The success of iPhone and iPad proves that there is a huge market of people that do want and need to be saved from themselves. If hundreds of millions of Windows users did decide to come to Linux, the restrictions I proposed would indeed save them from themselves and make there time on Linux much happier. Hypothetically anyway, to the same extent as it has for iOS anyway.

[mike_smith2]

the restrictions I proposed would indeed save them from themselves and make there time on Linux much happier. Hypothetically anyway, to the same extent as it has for iOS anyway.

That sounded a bit narcissistic, I realise this is all theoretical and would involve a huge amount of work. Far beyond anything I can do.

[1clue]

I really hate to disagree with EVERYTHING you say, but IMO the iPhone and iPad is hugely popular because it's stylish and easy to use, not because people need to be saved from themselves. It's extremely polished, extremely consistent and extremely intuitive. Apple's gestures and overall human interface are unbeatably better than Android. Apple is one of America's most successful companies, they have more free cash than the US government and their products are perceived to be visual art. People either love them or hate them.
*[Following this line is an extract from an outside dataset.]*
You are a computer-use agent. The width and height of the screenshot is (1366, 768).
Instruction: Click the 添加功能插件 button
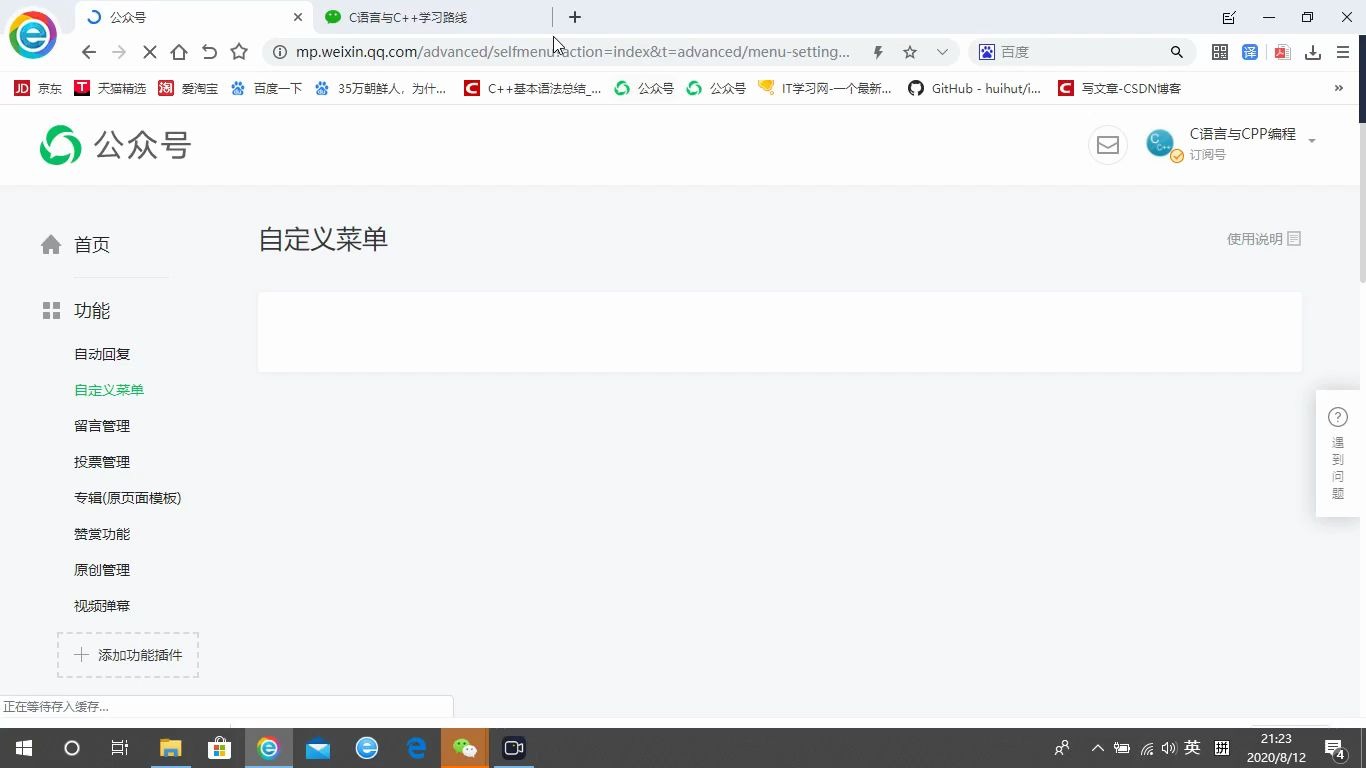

If it were not for one thing, I would probably still be an iPhone user and so would my wife. They try to limit my use of the phone to only software they approve. Game over. No rematch.

I've now gone through 2 Android phones, looking for the third. And of course that's twice, because my wife gets the new phones too. Software availability is much better, the feature count is higher and nerd factor is better too.

[mike_smith2]

Back to the arbitrary restrictions and root: You don't need root to look in your home directory for a file with numbers in it that might be credit cards. Or usernames and passwords and websites. Or files containing 'bank' or 'credit union'. You don't have to be root to email that file back to somebody.

True it would just mean that it can't damage system/application files. That's a big start though. I guess the next step would mean to not let any executables that haven't been signed and confirmed to be from the repository run at all. You can do it using software restriction/group policy rules using Windows Server. Is there a similar app for Linux? Are Ubuntu repository files "signed" in any way?